The roll-out will take place at either the test track within the Weissach research and development facility where Porsche Motorsport is based, or at a similar venue nearby.

“With a brand new car you should always do a proper shakedown, a roll-out and not go to a race track; that costs a lot of money,” he explained.

“It will be some kind of roll-out, really to see if all the systems are right and to do the set-up and the calibration, not proper performance testing.”

Full technical details of the Porsche, as well as sister marque Audi’s LMDh based on the same chassis-engine combination, have yet to be released.

There has been no confirmation of the engine configuration of the two cars.

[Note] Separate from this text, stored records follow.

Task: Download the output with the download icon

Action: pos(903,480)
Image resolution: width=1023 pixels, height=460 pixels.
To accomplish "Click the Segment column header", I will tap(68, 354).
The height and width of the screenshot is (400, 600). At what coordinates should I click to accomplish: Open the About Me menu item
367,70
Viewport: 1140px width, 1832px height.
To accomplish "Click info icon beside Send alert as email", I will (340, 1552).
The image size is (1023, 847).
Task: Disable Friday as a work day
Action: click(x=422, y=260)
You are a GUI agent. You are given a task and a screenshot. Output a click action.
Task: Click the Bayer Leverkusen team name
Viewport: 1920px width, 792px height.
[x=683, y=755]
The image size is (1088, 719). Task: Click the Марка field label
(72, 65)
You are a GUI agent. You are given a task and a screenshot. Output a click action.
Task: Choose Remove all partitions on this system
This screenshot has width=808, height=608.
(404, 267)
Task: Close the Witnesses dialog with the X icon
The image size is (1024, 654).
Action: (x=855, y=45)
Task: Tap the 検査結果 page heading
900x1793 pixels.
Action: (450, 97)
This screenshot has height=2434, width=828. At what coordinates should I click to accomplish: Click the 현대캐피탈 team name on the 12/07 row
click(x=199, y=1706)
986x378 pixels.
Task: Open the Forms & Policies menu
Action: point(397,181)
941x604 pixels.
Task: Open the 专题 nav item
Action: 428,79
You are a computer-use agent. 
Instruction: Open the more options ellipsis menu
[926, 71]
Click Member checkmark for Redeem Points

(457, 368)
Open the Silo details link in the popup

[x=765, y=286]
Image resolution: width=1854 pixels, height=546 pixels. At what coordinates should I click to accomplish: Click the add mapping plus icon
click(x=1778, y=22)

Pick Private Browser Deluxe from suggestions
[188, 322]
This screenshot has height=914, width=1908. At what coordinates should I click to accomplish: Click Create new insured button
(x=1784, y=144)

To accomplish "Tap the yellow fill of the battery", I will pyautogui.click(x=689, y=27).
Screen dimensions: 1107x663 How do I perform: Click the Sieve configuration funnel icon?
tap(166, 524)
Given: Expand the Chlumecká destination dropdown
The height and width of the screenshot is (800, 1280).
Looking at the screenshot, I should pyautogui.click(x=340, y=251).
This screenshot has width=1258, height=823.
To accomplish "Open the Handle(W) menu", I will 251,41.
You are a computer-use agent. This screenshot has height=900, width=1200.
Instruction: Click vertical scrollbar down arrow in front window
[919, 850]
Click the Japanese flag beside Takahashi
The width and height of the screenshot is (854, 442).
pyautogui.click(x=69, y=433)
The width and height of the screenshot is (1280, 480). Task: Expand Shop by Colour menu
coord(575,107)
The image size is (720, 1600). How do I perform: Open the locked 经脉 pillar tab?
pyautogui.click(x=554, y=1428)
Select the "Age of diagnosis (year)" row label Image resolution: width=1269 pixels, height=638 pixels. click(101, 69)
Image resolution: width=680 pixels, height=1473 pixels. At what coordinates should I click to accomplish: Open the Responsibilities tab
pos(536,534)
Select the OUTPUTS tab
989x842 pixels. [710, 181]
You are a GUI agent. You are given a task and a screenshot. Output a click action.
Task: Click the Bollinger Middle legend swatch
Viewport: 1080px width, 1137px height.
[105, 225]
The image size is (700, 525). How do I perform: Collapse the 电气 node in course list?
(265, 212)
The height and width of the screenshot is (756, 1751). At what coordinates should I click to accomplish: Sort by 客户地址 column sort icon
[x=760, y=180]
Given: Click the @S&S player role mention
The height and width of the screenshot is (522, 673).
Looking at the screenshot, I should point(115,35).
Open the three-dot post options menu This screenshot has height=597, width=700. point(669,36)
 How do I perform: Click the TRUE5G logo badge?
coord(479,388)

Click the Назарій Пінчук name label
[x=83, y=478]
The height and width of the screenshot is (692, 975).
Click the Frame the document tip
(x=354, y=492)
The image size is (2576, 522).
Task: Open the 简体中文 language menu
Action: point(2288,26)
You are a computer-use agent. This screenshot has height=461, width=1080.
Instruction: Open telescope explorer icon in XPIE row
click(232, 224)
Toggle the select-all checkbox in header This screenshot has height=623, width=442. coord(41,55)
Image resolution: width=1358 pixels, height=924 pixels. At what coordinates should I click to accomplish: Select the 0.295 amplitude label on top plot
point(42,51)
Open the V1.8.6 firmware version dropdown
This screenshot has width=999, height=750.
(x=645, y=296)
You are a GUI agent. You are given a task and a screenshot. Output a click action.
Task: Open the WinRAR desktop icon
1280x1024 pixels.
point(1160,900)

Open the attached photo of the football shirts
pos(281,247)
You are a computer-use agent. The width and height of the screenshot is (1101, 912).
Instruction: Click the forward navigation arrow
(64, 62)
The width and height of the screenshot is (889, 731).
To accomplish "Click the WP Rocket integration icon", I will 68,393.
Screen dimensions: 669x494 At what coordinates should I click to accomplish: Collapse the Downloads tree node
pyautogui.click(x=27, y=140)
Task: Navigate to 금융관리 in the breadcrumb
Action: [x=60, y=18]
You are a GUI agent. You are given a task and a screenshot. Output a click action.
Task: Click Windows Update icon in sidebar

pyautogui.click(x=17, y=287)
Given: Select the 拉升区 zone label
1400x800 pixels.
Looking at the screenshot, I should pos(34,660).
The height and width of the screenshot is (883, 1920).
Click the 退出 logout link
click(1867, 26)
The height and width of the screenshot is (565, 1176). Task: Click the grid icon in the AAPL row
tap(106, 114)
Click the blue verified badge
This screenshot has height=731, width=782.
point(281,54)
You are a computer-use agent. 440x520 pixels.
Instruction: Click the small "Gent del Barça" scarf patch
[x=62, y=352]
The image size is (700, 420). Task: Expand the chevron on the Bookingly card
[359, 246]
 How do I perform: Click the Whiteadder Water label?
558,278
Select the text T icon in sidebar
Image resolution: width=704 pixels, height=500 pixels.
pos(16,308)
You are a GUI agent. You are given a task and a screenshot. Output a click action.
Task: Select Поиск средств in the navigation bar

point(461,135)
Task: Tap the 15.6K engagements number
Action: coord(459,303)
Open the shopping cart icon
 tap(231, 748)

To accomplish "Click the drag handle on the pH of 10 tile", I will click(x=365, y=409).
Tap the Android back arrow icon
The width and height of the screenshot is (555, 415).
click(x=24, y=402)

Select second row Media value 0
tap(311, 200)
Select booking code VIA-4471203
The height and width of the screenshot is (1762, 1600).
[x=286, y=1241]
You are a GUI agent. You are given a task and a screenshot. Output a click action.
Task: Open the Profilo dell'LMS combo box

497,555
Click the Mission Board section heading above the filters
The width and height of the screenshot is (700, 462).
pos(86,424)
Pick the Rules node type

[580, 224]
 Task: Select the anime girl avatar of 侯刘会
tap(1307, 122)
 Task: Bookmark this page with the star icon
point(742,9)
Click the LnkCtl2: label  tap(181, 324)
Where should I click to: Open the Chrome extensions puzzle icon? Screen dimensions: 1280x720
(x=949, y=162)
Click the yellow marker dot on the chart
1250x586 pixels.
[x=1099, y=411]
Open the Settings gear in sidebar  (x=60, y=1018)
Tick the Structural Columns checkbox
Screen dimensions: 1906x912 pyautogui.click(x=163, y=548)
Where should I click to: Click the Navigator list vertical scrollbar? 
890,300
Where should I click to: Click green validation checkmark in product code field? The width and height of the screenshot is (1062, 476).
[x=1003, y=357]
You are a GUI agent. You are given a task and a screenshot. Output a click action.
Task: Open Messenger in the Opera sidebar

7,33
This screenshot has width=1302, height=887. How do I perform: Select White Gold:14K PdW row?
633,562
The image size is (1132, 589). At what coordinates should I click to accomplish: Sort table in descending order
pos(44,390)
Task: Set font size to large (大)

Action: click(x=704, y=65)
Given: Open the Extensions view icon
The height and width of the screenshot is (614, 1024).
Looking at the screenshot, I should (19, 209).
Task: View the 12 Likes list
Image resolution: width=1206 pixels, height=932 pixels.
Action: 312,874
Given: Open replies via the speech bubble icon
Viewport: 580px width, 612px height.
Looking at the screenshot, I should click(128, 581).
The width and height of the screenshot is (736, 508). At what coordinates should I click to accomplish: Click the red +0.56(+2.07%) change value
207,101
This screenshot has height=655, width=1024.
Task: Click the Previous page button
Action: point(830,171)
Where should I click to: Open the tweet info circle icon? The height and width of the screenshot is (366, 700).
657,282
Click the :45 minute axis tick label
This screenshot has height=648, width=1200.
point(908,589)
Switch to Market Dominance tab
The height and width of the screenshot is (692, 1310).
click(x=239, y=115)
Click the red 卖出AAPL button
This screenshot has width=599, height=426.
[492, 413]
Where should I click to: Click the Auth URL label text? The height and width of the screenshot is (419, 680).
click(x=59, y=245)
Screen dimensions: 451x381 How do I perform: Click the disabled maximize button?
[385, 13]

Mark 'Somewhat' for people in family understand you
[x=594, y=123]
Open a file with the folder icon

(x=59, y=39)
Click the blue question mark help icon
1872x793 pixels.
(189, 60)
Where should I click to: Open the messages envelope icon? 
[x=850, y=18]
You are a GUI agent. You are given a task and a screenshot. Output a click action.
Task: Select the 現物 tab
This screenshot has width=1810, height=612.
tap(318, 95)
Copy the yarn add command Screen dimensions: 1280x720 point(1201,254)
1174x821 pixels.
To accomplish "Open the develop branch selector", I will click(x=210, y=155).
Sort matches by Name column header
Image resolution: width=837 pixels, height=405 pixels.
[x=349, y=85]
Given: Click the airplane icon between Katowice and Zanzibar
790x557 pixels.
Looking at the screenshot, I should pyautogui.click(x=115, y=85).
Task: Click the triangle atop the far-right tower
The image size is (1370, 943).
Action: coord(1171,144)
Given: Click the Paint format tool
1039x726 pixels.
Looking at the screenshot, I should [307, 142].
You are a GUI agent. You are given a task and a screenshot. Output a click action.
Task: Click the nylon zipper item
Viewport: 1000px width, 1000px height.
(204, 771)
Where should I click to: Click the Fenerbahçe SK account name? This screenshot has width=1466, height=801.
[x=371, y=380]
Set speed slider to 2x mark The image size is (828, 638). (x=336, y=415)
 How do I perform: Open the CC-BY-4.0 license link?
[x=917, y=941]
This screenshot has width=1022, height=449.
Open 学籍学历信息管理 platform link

Laudenbach is confident that Porsche remains on target

Laudenbach is confident that Porsche remains on target

Photo by: Porsche

Laudenbach also stated that Porsche is sticking to its plan to sell cars in time to allow customers to start racing alongside the factory entries run by Penske from the beginning of 2023 in both the WEC and IMSA.

“We clearly plan to make it possible for at least a certain amount of customers to start in 2023,” he said.

“This is for us a challenge because we are still developing the car, and it doesn’t make our life easy to start a factory programme at the same time as starting with customers.”

He suggested that the supply of customer cars for season one of the programme might have to be restricted for logistical reasons, before more cars become available for 2024 if the demand is there.

There will be no announcement on drivers before the line-up is finalised, Laudenbach said.

“We are working on the driver line-up, it is a bit too early to say who they will be,” he explained.

“One thing I can say is that we always try to make a mixture of drivers who are already with us, young drivers we want to bring up and probably some drivers from outside — a good mixture is important.”

He confirmed that Chinese driver Yifei Ye, who has landed a Porsche contract with the marque’s Asian Pacific arm, is in consideration for an LMDh seat.

Yifei Ye, Porsche Asia

Yifei Ye, Porsche Asia

Photo by: Porsche

“The fact that he was chosen as a Porsche Motorsport [Asia Pacific] selected driver shows he has potential,” he said.

“For me, it is far too early to say where this will lead, but for sure we have a big history of bringing up drivers.

“I would love to have a Chinese driver [in the LMDh], but in the end a driver has to be fast: we will have to see how he performs.”